- [Short task] Can you print every one of the entries below word for word, line by line?

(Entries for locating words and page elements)

[start]

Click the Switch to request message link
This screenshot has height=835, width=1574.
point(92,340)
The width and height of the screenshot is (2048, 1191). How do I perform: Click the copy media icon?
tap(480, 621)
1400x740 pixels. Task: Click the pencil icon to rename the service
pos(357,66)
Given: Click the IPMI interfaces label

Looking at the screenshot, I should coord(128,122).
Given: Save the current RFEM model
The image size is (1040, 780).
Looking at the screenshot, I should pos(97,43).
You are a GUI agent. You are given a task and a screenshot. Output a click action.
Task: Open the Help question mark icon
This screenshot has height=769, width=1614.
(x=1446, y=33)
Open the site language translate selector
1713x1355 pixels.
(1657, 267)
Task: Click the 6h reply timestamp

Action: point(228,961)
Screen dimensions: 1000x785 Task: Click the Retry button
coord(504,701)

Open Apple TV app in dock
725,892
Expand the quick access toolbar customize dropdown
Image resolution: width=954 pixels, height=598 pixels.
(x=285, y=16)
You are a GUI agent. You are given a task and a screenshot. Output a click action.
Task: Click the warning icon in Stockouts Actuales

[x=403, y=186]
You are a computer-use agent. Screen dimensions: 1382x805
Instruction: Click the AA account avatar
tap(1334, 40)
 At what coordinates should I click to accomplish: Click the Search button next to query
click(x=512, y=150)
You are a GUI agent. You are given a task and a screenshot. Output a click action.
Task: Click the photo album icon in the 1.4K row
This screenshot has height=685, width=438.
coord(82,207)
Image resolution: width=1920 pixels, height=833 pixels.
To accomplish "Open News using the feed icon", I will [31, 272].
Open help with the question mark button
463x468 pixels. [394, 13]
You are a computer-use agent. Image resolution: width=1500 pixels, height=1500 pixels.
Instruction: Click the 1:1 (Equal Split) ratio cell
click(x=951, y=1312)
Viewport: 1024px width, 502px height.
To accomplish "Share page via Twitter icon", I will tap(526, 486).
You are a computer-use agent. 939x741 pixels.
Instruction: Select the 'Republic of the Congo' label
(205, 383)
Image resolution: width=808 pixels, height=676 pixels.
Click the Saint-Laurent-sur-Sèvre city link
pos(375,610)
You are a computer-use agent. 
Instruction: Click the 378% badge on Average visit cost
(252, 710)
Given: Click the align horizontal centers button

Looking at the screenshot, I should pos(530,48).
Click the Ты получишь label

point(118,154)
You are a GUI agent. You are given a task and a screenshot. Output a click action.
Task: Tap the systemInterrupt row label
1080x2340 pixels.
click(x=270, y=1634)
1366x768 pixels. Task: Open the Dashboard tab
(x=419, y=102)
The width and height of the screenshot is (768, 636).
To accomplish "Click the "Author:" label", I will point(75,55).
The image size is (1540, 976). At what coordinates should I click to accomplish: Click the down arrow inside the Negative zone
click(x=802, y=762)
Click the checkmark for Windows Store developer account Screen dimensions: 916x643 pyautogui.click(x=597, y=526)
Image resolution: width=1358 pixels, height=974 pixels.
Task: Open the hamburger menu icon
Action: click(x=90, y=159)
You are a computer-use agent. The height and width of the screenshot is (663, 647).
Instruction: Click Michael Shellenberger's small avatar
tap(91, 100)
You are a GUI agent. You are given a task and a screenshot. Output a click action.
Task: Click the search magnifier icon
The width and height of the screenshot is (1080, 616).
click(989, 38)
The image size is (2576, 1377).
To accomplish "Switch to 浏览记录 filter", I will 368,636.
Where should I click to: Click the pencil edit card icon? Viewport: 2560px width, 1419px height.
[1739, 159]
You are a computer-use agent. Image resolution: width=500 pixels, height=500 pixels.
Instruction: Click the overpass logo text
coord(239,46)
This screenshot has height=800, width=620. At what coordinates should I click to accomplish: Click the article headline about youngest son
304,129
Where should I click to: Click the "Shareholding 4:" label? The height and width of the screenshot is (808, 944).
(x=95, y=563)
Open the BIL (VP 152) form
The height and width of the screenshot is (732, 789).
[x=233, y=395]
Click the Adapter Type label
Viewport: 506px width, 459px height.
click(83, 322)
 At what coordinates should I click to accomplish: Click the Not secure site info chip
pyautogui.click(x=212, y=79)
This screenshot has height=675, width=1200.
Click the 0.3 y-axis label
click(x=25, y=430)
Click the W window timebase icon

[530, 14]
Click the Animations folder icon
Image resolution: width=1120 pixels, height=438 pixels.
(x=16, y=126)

[end]

- [Result below]
Click the Switch to request message link
This screenshot has height=835, width=1574.
point(92,340)
The width and height of the screenshot is (2048, 1191). How do I perform: Click the copy media icon?
tap(480, 621)
1400x740 pixels. Task: Click the pencil icon to rename the service
pos(357,66)
Given: Click the IPMI interfaces label

Looking at the screenshot, I should coord(128,122).
Given: Save the current RFEM model
The image size is (1040, 780).
Looking at the screenshot, I should pos(97,43).
You are a GUI agent. You are given a task and a screenshot. Output a click action.
Task: Open the Help question mark icon
This screenshot has height=769, width=1614.
(x=1446, y=33)
Open the site language translate selector
1713x1355 pixels.
(1657, 267)
Task: Click the 6h reply timestamp

Action: point(228,961)
Screen dimensions: 1000x785 Task: Click the Retry button
coord(504,701)

Open Apple TV app in dock
725,892
Expand the quick access toolbar customize dropdown
Image resolution: width=954 pixels, height=598 pixels.
(x=285, y=16)
You are a GUI agent. You are given a task and a screenshot. Output a click action.
Task: Click the warning icon in Stockouts Actuales

[x=403, y=186]
You are a computer-use agent. Screen dimensions: 1382x805
Instruction: Click the AA account avatar
tap(1334, 40)
 At what coordinates should I click to accomplish: Click the Search button next to query
click(x=512, y=150)
You are a GUI agent. You are given a task and a screenshot. Output a click action.
Task: Click the photo album icon in the 1.4K row
This screenshot has height=685, width=438.
coord(82,207)
Image resolution: width=1920 pixels, height=833 pixels.
To accomplish "Open News using the feed icon", I will [31, 272].
Open help with the question mark button
463x468 pixels. [394, 13]
You are a computer-use agent. Image resolution: width=1500 pixels, height=1500 pixels.
Instruction: Click the 1:1 (Equal Split) ratio cell
click(x=951, y=1312)
Viewport: 1024px width, 502px height.
To accomplish "Share page via Twitter icon", I will tap(526, 486).
You are a computer-use agent. 939x741 pixels.
Instruction: Select the 'Republic of the Congo' label
(205, 383)
Image resolution: width=808 pixels, height=676 pixels.
Click the Saint-Laurent-sur-Sèvre city link
pos(375,610)
You are a computer-use agent. 
Instruction: Click the 378% badge on Average visit cost
(252, 710)
Given: Click the align horizontal centers button

Looking at the screenshot, I should pos(530,48).
Click the Ты получишь label

point(118,154)
You are a GUI agent. You are given a task and a screenshot. Output a click action.
Task: Tap the systemInterrupt row label
1080x2340 pixels.
click(x=270, y=1634)
1366x768 pixels. Task: Open the Dashboard tab
(x=419, y=102)
The width and height of the screenshot is (768, 636).
To accomplish "Click the "Author:" label", I will point(75,55).
The image size is (1540, 976). At what coordinates should I click to accomplish: Click the down arrow inside the Negative zone
click(x=802, y=762)
Click the checkmark for Windows Store developer account Screen dimensions: 916x643 pyautogui.click(x=597, y=526)
Image resolution: width=1358 pixels, height=974 pixels.
Task: Open the hamburger menu icon
Action: click(x=90, y=159)
You are a computer-use agent. The height and width of the screenshot is (663, 647).
Instruction: Click Michael Shellenberger's small avatar
tap(91, 100)
You are a GUI agent. You are given a task and a screenshot. Output a click action.
Task: Click the search magnifier icon
The width and height of the screenshot is (1080, 616).
click(989, 38)
The image size is (2576, 1377).
To accomplish "Switch to 浏览记录 filter", I will 368,636.
Where should I click to: Click the pencil edit card icon? Viewport: 2560px width, 1419px height.
[1739, 159]
You are a computer-use agent. Image resolution: width=500 pixels, height=500 pixels.
Instruction: Click the overpass logo text
coord(239,46)
This screenshot has height=800, width=620. At what coordinates should I click to accomplish: Click the article headline about youngest son
304,129
Where should I click to: Click the "Shareholding 4:" label? The height and width of the screenshot is (808, 944).
(x=95, y=563)
Open the BIL (VP 152) form
The height and width of the screenshot is (732, 789).
[x=233, y=395]
Click the Adapter Type label
Viewport: 506px width, 459px height.
click(83, 322)
 At what coordinates should I click to accomplish: Click the Not secure site info chip
pyautogui.click(x=212, y=79)
This screenshot has height=675, width=1200.
Click the 0.3 y-axis label
click(x=25, y=430)
Click the W window timebase icon

[530, 14]
Click the Animations folder icon
Image resolution: width=1120 pixels, height=438 pixels.
(x=16, y=126)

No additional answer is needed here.